According to Lucas’ office, with the reintroduction of the Act, local hospitals could benefit with its passage.
The legislation aims to bring parity to inpatient Medicare reimbursement payments between rural and urban hospitals to help struggling rural hospitals survive by requiring the Centers for Medicare and Medicaid Services to determine the precise level of systematic disparity that exists between urban and rural hospital payments in such reimbursements. The legislation also specifies that once the evaluation is completed, the Secretary shall make an adjustment to CMS payment policies to make up for the identified disparity.
As it relates to Oklahoma’s Third Congressional District, the RURAL HELP Act will help keep the local hospitals open by providing reimbursement parity with urban or suburban hospitals.
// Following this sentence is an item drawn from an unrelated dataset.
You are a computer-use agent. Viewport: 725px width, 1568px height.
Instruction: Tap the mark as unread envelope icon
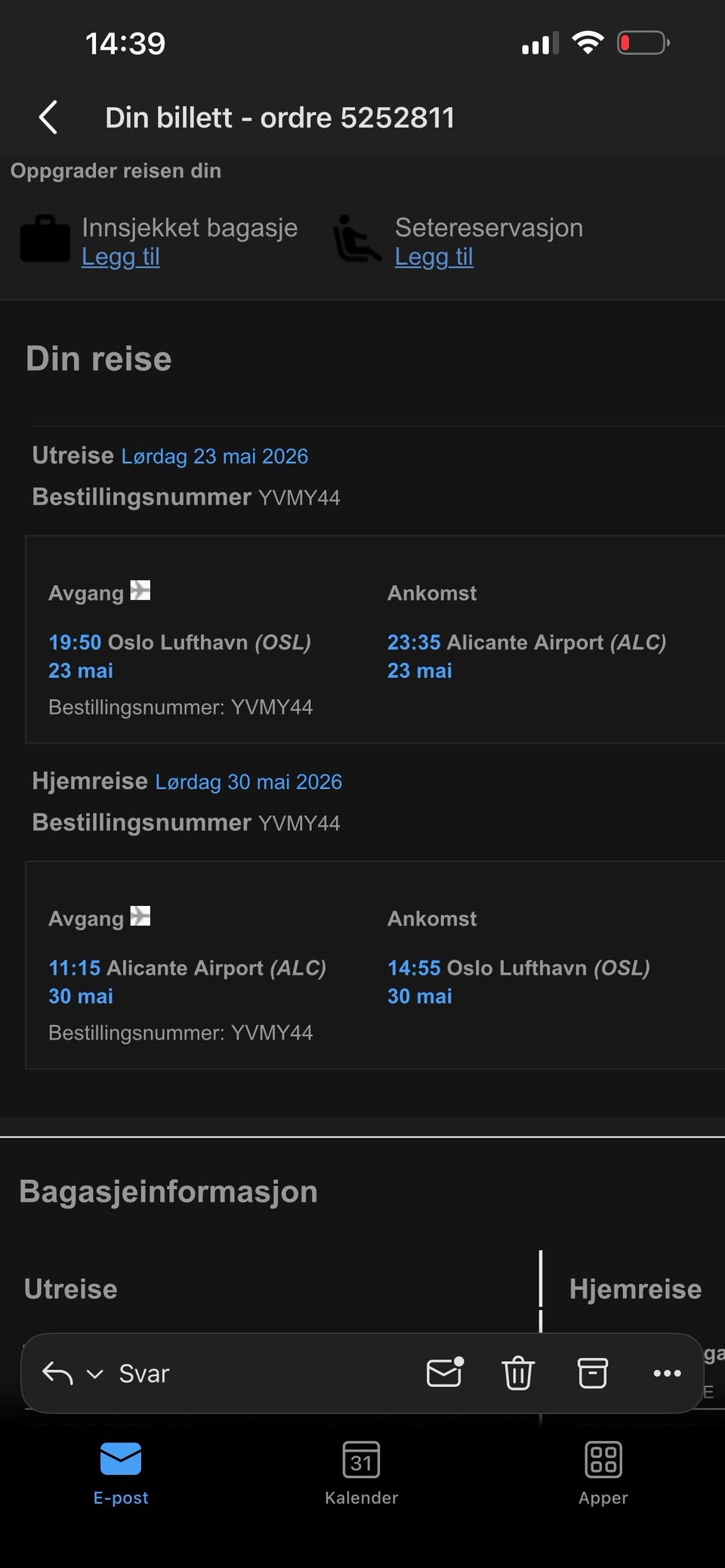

Hospitals in Lucas’ district include, among others, Great Plains Regional Medical Center in Elk City, AllianceHealth in both Clinton and Woodward, Jackson County Memorial in Altus, and Elk view General in Hobart.
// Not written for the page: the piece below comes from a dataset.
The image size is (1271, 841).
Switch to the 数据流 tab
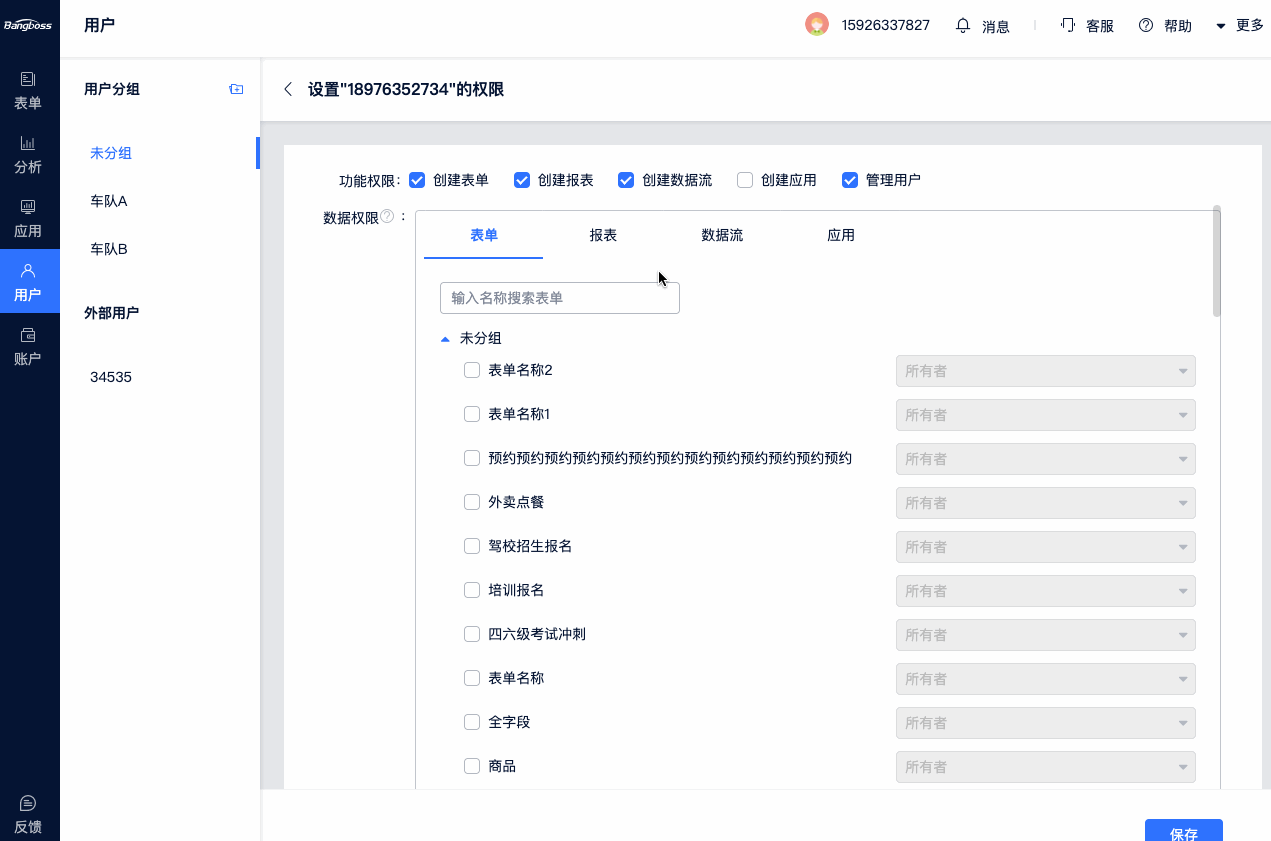[722, 236]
In a statement provided, Congressman Lucas said there is an increasing trend in rural hospital closures and a decrease in access to quality care across rural communities. According to the National Rural Health Association, over just the last ten years, 135 rural hospitals have closed with another 453 at risk for closure.
Lucas was a cosponsor of the RURAL HELP Act in last year’s Congress. In March of 2020, Lucas joined Congressman Keller in sending a letter to CMS Administrator Seema Verma asking her agency to re-evaluate the Medicare Severity Diagnosis Related Group classification system in the annually updated Medicare Inpatient Prospective Payment System — the mechanism that determines Medicare reimbursement for inpatient services at most hospitals.
The system recalibrations have negatively impacted these types of rural hospitals over the last several years and this re-evaluation is a critical component to ensuring rural hospitals receive the appropriate Medicare reimbursement amount.